▸ Goal: Can you locate each line in the items below that contains the string "width", matching case exactly, and copy every such line in full?

****

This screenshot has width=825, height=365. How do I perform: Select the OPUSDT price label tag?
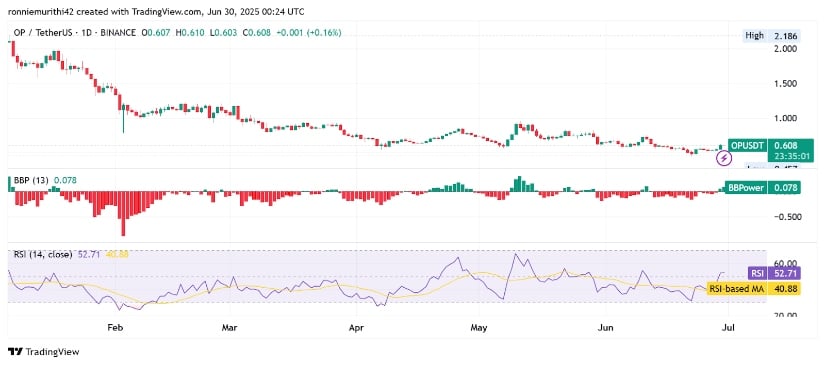[x=747, y=145]
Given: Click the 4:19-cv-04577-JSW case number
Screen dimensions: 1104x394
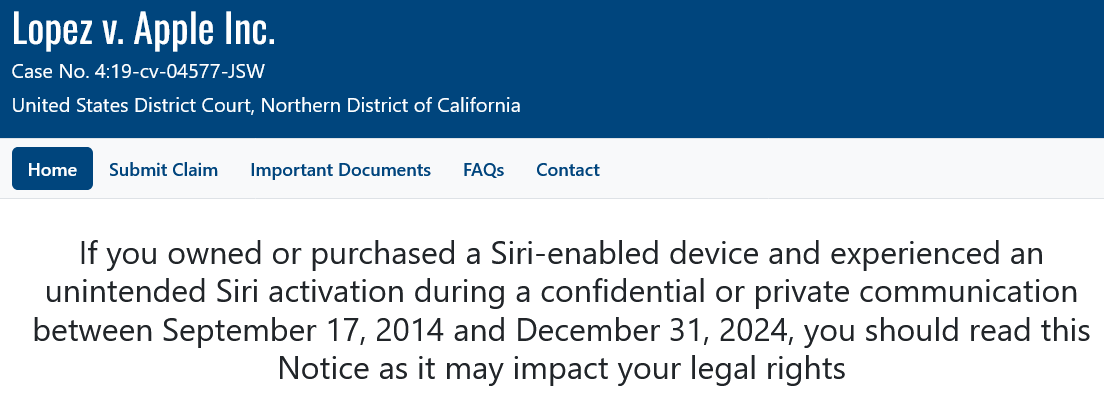Looking at the screenshot, I should pos(180,71).
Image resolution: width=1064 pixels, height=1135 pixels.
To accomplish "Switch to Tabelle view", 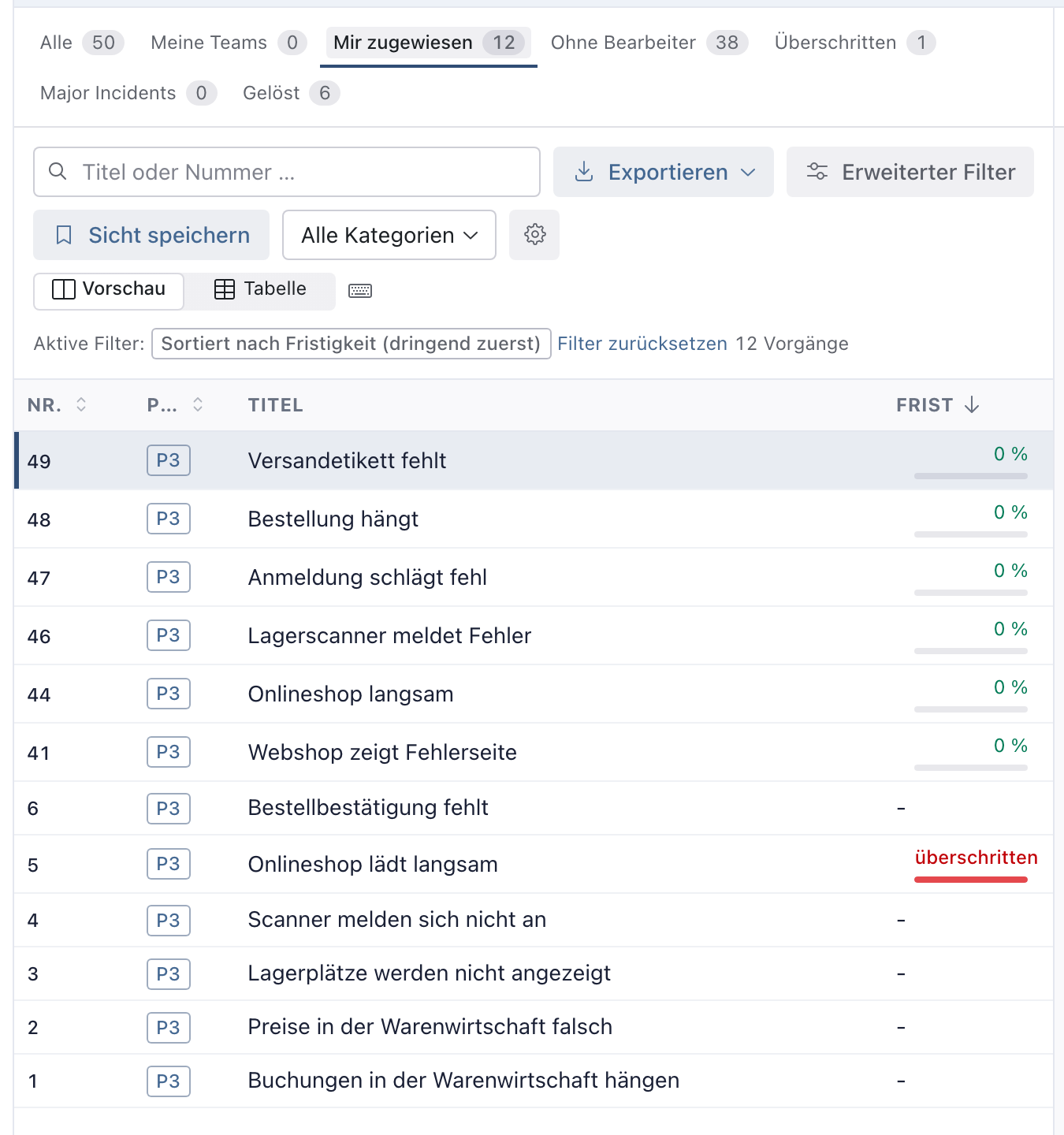I will 260,289.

****

▸ Complete response:
This screenshot has width=825, height=365. How do I perform: Select the OPUSDT price label tag?
Image resolution: width=1064 pixels, height=1135 pixels.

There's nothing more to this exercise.